When I heard about this, I literally laughed out loud.

There is going to be a new installation at the Los Angeles County Museum of Art which consists of a long slot with a huge rock placed on top of it.

But the installation itself isn’t what’s making headlines. Instead, it’s how the rock is being transported from the Riverside County, CA quarry in which it was found.

A special transport rig had to be constructed to move the 340-ton rock from the quarry and down a predetermined route to its final destination. The trip began on February 24 and at a pace of 8 MPH, it will reach my neighborhood this Wednesday.

And honestly, I can’t smell what this rock is cooking and I have no interest in seeing it.

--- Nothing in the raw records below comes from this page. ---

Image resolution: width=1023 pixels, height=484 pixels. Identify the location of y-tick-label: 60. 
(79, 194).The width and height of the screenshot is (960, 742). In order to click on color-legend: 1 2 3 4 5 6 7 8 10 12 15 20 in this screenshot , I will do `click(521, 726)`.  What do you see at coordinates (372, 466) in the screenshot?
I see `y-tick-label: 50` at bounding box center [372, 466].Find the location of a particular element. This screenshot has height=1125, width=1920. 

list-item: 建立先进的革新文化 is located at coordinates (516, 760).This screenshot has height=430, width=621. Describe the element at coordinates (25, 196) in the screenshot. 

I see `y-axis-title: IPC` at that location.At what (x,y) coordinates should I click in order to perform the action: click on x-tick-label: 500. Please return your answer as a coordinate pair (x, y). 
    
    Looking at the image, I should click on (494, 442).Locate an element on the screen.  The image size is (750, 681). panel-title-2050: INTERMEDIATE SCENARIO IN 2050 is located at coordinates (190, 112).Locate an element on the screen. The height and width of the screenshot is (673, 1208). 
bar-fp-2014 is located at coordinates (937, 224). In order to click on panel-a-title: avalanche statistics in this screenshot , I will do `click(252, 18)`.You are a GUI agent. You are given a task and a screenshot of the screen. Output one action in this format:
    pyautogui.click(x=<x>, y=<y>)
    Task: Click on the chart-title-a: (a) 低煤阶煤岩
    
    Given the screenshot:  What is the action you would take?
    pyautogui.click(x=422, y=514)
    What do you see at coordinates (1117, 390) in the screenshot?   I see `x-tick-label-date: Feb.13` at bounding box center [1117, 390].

It’s a rock. That’s about as simple as it gets. A rock. Nothing more, nothing less.

A freaking rock.

But cities along what has become the World’s Slowest Parade route are celebrating the arrival of the thing by throwing parties and playing cheesy rock-themed songs like Michael Jackson’s “Rock With You” and just about any other one you can think of. (But they’d have to be a music lover of my caliber to even consider this one.)

Stand along the sidewalk for hours and gawk. Take your picture in front of the rock. Marvel at its girth. Buy shirts with rock-related graphics and phrases.

Then tweet your pictures to the world and tell it that you saw a giant stone that, after searching since 1968, artist Michael Heizer was finally satisfied with.

On my What A Monumental Waste of Time scale, this ranks as an 8.5 at best. I’d rather watch a house or building of historical significance being moved from one location to another.

But this? Just a rock for an art project. I’m not impressed, and that’s coming from an art major.

Now if really you want to impress me, move several and perhaps thousands of same-size rocks to build something on a larger scale like, I dunno, the pyramids or Stonehenge.

And if you do, be sure to leave your transporter at home.